Tragique parce qu’absurde, jusqu’à devenir dérangeante quand l’absurdité submerge le bon sens. La nouvelle de la réincarnation est accueillie avec sarcasmes, par Anna elle-même. Mais la blague dérape. Le futur mari est poussé dans ses retranchements, infligeant une fessée justifiée par un maladroit « il cognait dans ma chaise ». On tape du poing pour assommer l’inexplicable, l’intangible. La sœur a besoin de se lever pour affirmer, solennelle, qu’il n’est pas l’ex-mari d’Anna, alors qu’elle en riait peu de temps avant. Le portrait familial est brisé, tandis que la bonne est esseulée, lors d’un plan étrange, dans le salon en désordre, un courant d’air faisant flotter les rideaux. L’effet n’agit qu’en décalage, une volonté de Carrière qui, à l’écriture, a imaginé qu’entre Anna et l’enfant existait un troisième personnage : le temps. Celui qui sépare Anna de son mari, le jeune garçon de l’adulte, qui rend obscène l’amour d’Anna pour l’enfant, et comme une mauvaise présence, hantise dans un appartement aux couleurs de tombeau (photo magnifique de Benoît Debie) et où le malaise règne. Au-delà des conventions bousculées, c’est la tragédie d’un deuil impossible que conte Birth, la blessure ouverte d’une héroïne, dix ans après la mort, quand elle voit pourtant les gens rire à l’enterrement d’à côté, et que toute cette histoire, selon ses mots, n’a pas de sens.

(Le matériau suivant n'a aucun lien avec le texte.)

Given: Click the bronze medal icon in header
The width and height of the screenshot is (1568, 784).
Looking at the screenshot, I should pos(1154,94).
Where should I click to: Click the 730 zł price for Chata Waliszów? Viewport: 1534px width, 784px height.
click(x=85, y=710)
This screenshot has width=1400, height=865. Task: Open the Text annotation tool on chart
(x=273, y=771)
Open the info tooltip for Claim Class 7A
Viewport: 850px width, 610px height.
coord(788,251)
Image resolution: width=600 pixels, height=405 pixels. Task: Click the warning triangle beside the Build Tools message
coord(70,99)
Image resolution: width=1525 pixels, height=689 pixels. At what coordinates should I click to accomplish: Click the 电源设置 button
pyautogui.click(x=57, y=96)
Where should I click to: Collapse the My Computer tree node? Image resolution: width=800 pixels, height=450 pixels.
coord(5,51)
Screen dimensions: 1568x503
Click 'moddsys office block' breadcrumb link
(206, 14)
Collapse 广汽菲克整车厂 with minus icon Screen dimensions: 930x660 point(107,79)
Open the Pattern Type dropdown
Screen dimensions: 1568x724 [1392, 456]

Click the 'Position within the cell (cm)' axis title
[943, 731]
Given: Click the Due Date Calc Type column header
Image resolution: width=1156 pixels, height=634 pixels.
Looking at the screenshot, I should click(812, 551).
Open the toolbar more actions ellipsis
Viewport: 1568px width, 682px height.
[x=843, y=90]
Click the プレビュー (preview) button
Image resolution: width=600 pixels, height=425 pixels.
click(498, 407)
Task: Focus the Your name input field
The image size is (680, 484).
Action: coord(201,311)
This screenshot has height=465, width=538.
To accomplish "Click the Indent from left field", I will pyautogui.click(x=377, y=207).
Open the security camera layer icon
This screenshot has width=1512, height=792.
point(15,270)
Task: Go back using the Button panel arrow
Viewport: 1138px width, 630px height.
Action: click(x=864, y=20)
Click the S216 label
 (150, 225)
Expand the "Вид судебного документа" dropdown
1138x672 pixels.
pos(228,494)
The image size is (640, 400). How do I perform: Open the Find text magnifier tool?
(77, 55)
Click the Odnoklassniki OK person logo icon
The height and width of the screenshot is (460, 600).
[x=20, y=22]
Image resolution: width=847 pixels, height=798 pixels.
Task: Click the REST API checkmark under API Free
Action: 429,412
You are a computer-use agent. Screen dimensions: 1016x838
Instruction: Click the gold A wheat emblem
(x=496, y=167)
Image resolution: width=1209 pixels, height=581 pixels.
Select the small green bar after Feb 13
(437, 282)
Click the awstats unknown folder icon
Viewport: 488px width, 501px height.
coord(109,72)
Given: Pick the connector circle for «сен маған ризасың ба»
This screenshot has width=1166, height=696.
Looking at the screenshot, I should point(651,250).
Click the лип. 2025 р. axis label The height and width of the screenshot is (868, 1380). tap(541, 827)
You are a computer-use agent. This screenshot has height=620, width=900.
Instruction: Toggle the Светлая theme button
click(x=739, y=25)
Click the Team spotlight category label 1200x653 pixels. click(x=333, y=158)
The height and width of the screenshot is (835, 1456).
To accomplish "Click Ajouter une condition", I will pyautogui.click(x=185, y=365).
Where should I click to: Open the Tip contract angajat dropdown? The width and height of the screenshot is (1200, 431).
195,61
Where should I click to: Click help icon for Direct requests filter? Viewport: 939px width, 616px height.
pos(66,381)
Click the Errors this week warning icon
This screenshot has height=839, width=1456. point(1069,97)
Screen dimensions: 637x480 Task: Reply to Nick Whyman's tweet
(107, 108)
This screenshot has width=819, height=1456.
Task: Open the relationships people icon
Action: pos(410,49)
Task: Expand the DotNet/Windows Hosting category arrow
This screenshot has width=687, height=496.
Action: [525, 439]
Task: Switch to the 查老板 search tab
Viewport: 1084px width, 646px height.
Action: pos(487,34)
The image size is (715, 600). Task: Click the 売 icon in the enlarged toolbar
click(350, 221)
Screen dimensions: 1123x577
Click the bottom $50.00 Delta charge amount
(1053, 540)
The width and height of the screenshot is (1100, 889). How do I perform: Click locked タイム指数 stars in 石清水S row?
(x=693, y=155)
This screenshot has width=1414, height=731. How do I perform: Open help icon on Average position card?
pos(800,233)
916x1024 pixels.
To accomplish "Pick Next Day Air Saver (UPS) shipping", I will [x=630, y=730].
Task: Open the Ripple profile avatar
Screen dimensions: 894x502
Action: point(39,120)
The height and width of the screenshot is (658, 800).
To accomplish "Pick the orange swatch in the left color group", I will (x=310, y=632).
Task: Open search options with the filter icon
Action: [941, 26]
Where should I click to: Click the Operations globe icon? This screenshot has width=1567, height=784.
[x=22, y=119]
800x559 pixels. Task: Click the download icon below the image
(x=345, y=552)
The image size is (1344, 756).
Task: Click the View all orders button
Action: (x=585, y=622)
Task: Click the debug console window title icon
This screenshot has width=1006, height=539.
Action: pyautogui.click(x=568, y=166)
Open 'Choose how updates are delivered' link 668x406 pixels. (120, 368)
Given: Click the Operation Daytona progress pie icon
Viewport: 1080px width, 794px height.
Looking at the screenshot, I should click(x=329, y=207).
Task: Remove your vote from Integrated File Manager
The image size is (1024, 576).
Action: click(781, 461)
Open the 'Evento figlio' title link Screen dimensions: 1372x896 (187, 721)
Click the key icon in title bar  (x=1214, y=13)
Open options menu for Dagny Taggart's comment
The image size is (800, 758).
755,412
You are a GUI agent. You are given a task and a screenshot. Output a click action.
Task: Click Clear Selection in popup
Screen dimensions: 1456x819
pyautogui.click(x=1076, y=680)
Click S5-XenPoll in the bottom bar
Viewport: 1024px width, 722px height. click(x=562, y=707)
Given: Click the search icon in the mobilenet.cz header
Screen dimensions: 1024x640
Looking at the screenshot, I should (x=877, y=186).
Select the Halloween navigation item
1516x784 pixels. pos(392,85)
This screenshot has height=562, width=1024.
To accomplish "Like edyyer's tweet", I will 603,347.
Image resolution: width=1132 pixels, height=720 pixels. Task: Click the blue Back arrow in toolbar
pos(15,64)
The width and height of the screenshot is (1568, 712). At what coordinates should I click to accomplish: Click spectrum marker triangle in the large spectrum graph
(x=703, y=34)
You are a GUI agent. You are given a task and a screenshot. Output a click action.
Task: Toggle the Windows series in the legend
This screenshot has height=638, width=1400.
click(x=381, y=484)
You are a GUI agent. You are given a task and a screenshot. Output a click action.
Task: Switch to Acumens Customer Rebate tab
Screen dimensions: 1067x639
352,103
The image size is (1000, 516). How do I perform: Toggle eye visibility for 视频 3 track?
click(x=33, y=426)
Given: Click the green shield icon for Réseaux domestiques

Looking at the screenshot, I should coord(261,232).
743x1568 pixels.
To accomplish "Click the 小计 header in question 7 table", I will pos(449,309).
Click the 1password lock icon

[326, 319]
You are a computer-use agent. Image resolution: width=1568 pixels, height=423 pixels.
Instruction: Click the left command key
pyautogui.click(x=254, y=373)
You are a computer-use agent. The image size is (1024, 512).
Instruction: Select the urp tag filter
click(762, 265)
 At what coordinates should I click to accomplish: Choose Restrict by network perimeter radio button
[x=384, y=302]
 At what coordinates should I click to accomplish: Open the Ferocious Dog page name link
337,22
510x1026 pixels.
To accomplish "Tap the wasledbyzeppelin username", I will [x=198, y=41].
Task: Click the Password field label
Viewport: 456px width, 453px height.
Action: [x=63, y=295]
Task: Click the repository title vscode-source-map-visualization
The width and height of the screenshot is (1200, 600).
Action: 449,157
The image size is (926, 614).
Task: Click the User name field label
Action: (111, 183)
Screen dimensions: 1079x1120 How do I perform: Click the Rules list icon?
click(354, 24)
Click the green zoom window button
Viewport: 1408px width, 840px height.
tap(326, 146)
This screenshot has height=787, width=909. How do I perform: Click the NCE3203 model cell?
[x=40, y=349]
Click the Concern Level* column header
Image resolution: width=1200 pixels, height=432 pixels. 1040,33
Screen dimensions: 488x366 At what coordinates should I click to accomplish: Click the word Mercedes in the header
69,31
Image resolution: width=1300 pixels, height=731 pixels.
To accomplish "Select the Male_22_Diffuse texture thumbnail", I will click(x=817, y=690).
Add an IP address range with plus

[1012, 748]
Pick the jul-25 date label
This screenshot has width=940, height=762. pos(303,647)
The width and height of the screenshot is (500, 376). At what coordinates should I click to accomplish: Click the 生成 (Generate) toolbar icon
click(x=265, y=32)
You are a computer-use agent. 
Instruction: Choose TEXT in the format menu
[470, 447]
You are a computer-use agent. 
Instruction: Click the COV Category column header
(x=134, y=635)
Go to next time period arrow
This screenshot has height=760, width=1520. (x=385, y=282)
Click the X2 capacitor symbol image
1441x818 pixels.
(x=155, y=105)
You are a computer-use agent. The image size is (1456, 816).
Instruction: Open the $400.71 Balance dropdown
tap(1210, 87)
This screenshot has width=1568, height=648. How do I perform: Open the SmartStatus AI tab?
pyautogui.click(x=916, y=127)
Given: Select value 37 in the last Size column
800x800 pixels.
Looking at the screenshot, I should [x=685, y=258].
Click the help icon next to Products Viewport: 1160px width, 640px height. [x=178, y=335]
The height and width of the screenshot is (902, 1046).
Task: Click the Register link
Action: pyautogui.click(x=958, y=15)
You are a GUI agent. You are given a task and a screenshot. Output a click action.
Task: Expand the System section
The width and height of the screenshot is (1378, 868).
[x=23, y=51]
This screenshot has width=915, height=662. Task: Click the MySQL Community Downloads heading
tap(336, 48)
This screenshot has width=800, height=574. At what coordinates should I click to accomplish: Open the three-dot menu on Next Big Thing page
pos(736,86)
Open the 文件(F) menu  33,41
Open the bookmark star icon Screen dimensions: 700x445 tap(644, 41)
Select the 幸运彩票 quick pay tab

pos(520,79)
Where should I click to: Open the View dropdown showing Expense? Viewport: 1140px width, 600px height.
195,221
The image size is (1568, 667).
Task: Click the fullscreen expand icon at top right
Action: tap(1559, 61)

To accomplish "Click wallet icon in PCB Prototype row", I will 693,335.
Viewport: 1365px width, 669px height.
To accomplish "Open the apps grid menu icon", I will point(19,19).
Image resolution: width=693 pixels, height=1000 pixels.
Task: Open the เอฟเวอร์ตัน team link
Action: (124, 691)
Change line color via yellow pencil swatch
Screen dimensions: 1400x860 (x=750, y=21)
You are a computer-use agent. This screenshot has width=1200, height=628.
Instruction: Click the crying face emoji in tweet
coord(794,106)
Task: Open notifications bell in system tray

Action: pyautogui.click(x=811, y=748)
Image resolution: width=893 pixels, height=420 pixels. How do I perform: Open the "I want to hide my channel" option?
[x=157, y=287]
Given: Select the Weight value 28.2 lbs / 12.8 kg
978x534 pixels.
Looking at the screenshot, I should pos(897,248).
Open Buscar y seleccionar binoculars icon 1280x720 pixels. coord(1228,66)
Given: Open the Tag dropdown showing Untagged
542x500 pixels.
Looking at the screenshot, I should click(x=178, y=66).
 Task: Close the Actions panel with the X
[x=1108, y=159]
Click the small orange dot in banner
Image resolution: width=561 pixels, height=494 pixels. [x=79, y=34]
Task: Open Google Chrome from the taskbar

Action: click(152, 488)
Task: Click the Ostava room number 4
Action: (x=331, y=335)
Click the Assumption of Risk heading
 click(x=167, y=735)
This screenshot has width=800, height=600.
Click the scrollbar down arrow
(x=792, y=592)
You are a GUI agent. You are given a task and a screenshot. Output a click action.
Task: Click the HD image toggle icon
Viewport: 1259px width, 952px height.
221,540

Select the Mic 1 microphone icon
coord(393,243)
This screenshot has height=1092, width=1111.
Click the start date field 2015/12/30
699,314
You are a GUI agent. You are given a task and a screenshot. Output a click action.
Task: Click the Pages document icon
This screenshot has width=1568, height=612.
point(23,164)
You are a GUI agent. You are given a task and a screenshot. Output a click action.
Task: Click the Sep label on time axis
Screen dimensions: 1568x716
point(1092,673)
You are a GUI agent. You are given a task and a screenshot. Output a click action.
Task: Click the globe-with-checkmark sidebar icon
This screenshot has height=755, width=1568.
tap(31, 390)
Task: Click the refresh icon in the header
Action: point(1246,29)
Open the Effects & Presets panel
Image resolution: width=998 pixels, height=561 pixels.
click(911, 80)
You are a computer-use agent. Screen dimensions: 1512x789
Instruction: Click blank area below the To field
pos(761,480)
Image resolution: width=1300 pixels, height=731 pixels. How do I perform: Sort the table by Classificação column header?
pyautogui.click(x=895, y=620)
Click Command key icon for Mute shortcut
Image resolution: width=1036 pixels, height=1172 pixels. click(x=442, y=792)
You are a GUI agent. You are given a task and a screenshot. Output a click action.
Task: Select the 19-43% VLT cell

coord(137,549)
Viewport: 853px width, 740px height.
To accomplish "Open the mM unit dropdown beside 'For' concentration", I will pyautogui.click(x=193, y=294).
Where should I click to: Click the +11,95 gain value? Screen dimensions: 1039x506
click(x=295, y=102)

Valse-hésitation également rendue par la partition de Desplat, probablement sa meilleure à ce jour, entre une ampleur orchestrale des sentiments chamboulés et le bouleversement intérieur des boucles électro. Kidman, admirable, a accepté quelques heures après l’avoir reçu ce scénario équilibriste qui ne tient qu’à un saut de foi, mariée en pleurs dans un inconsolable océan, dans l’histoire d'un amour qui ne renaît pas puisqu'il n'est jamais mort.